She looked at his foot.

It had been a long time since he had even been around anyone who noticed his half-shod eccentricity. He thought about the coming party, found his mind rummaging again through Bunny’s tale of the afternoon, and pushed away the discomfort with laughter.

She looked more uncomfortable. “I just wanted to come over and say hello to some of the guys,” she explained. “I’m living over there, now,” indicated only with a turned head that turned right back. “You know that commune you guys used to hit up in the park? Well, some of the ones from there come over to our place a lot—our house is just girls—but anybody can come and visit.”

Kid nodded.

She folded her arms across the full, faded sweatshirt. “This place is—” she looked around the rubble—“is sort of nice.”
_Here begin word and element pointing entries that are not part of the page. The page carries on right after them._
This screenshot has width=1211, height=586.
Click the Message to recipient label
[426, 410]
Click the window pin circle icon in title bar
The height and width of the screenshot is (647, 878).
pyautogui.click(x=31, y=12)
“You come over here to see Denny?”

She looked down at her baggy elbow. “What do you want with him? I mean what are you—” she tightened her arms—“going to do with him? I want him back.”

Jack the Ripper glanced across the fireplace, glanced away. Kid thought: She has learned, when she lived like this, to hold such converse in a space full of people.

“I want him. What do you need him for?”

He thought she was going to cry, but she just coughed.

“He just isn’t that smart. Those poems you wrote? I read them, all of them. When I was in school, we read poetry and stuff and I liked it. I was the smartest person in my class—one of them, anyway. Denny won’t read them because he can’t even say the words. You ever hear him try to read the newspaper? But I read them. The part about me bringing you the whisky when you were in the bathtub washing off the blood, and saying good-bye? I read about that and I understood it. But the stuff in there about him, if he read it, he wouldn’t even get it I bet. What do you want him for, huh? Why don’t you give him back?” She began to look to either side. “I’m sorry.”

“I don’t keep him from seeing you.”

“I know,” she said. “I’m sorry. I’m gonna go.”

She dropped her arms and went around him to go up the stairs.

Lanya, in jeans and blouse, stood in the doorway. The two girls looked at one another. Then the one in the blue sweatshirt sighed. Lanya glanced after her, then looked back at Kid.

Kid frowned.

Jack the Ripper, by the fire now, looked over, his smile between sympathy and complicity, and shook his head.

Kid walked up the steps. “You just get up?”

“Only seconds, I’m sure, after you did. I heard you talking to her when we came out on the porch; so I decided I’d come out and listen. She seems like a nice kid.”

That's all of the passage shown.